:: WHAT THIS TASK INVOLVES ::
One number is all that is asked for: the number of lines below that hold the string "height".
GIVEN RECORDS: Begin
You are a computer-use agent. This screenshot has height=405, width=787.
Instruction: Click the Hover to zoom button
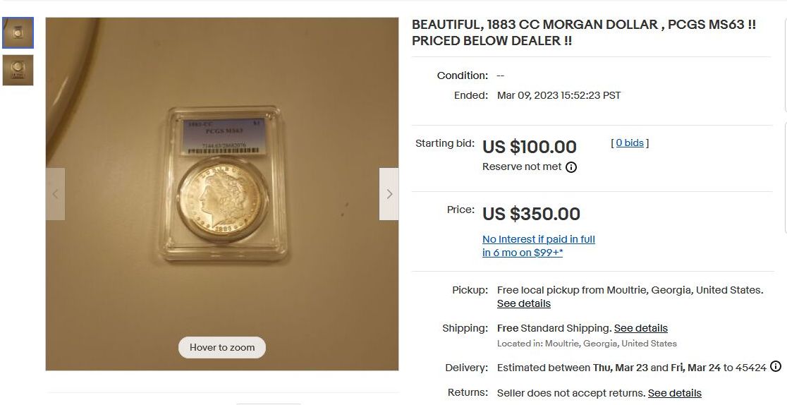click(x=222, y=347)
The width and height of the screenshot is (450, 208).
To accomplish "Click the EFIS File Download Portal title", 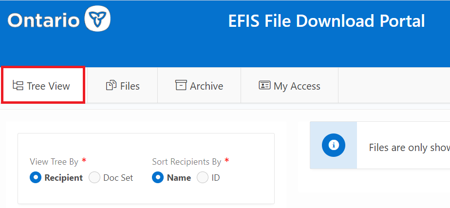I will pyautogui.click(x=326, y=21).
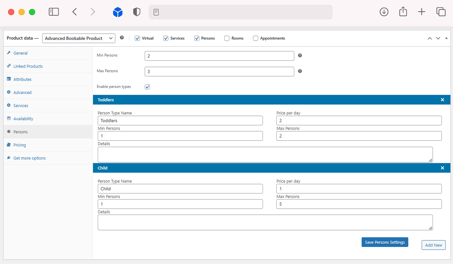Screen dimensions: 453x264
Task: Open the Advanced Bookable Product dropdown
Action: click(x=79, y=38)
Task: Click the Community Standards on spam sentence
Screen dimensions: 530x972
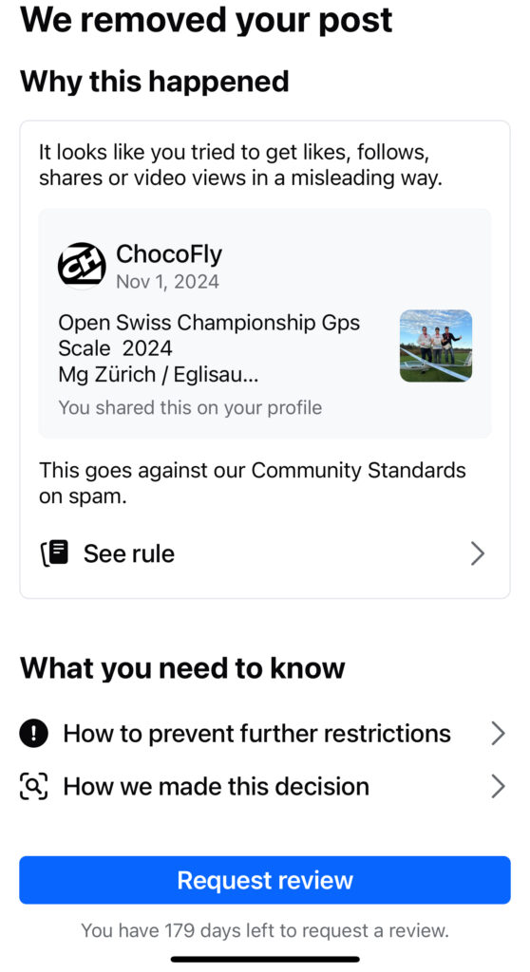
GIVEN RECORDS: End
:: RESULT OF THE EXERCISE ::
2